In the absence of retinoic acid, the nascent roof plate contains cells that produce both proteins normally only found in the roof plate, such as Rspo1 (shown in magenta) as well as proteins that are neural-crest specific, such as Sox9 (shown in green). Image credit: Dina Rekler (CC BY 4.0)
The division between the central nervous system – formed by the brain and spinal cord – and the peripheral nervous system – which consists of the neurons that sense and relay information to and from the body – takes place early during embryonic development. Initially, the nervous system consists of a tube of cells called the neural tube. From the top region of this tube, some cells change their shape, exit the tube and migrate to different places in the developing body. These cells are called the ‘neural crest’, and they form many different structures, including the peripheral nervous system.
Neural crest cells keep leaving the neural tube for a period of time, but after that, the neural tube stops producing them. At this point, the region of the neural tube that had been producing neural crest cells becomes the ‘roof plate’ of the central nervous system, a structure that is essential for the development of specific groups of neurons in the brain and spinal cord.
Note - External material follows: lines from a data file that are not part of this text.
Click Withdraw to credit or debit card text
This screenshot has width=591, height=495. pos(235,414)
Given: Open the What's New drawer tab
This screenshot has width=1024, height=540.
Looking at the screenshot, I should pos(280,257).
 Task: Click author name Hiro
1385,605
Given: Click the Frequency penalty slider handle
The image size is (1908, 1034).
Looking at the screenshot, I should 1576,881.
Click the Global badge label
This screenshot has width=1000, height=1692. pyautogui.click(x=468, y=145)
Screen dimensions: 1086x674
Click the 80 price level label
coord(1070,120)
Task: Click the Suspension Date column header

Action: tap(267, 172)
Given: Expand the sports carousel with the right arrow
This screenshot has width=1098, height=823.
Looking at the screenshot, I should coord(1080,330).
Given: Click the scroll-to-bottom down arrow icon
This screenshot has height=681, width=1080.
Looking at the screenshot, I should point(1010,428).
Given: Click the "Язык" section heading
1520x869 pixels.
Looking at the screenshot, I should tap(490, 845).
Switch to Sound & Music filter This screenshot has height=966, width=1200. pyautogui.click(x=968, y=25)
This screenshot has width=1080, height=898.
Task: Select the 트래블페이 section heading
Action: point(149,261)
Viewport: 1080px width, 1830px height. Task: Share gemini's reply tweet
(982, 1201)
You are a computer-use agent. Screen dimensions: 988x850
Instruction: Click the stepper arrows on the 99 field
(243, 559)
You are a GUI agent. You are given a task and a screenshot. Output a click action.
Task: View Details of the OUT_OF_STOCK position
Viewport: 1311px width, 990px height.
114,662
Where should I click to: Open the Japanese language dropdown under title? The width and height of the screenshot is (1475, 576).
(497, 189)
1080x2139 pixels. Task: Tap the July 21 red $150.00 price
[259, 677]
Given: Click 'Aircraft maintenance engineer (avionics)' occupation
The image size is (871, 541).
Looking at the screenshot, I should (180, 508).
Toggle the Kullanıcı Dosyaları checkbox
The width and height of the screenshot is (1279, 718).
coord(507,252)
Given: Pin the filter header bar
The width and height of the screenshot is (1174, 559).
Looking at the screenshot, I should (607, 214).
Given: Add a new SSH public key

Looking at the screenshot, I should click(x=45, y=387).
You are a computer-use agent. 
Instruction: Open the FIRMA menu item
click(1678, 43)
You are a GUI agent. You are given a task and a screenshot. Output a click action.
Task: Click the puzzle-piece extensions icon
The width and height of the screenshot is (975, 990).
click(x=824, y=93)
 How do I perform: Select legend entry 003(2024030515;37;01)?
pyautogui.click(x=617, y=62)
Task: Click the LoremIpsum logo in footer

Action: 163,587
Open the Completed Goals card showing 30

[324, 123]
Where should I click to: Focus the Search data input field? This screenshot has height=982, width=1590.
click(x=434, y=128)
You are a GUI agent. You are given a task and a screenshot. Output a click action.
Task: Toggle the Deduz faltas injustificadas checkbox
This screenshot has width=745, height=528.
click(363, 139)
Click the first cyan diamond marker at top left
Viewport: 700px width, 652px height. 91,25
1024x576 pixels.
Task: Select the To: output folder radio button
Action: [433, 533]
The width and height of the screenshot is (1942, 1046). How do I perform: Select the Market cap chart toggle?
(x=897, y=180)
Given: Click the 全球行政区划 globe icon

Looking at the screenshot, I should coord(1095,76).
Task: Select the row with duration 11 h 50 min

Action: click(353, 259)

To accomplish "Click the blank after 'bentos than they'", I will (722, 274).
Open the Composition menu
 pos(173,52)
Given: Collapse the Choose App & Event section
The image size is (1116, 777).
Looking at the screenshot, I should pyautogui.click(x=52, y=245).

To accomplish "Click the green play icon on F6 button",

In bird embryos, a protein called bone morphogenetic protein (BMP) is essential for neural crest production because it triggers the migration of these cells away from the neural tube. Before the roof plate is formed, the activity of BMP is blocked by proteins known as BMP inhibitors, which stop more cells from leaving the neural tube. Around the time when neural crest formation stops, another molecule called retinoic acid begins to be synthesized in the top region of the neural tube. Rekler and Kalcheim asked whether retinoic acid is involved in the transition from neural crest to roof plate.
To test this hypothesis, Rekler and Kalcheim blocked the activity of retinoic acid in the neural tube of quail embryos at the time when they should stop producing neural crest cells. This resulted in embryos in which the neural tube keeps producing neural crest cells after the roof plate has formed. In these embryos, individual cells in the resulting ‘roof plate’ produced both proteins that are normally only found in neural crest cells, and proteins typically exclusive to the roof plate. This suggests that, in the absence of retinoic acid activity, the segregation of neural crest identity from roof plate identity is compromised.
Rekler and Kalcheim also found that, in the embryos where retinoic acid activity had been blocked, the cells in the area where the roof plate should be produced virtually no BMP inhibitors, and exhibited extended BMP activity. This allowed neural crest cells to continue forming and migrating away from the neural tube well after the period when they would stop in a normal embryo. These results indicate that retinoic acid stops the production of neural crest cells by repressing BMP activity in the roof plate of the neural tube.
Rekler and Kalcheim’s experiments shed light on the mechanisms that allow the central and peripheral nervous systems to become segregated. This could increase our understanding of the origin of several neurodevelopmental disorders, potentially providing insights into their treatment or prevention. Additionally, the process of neural crest production and exit from the neural tube is highly similar to the process of metastasis in many invasive cancers. Thus, by understanding how the production of neural crest cells is terminated, it may be possible to learn how to prevent malignant cancer cells from spreading through the body.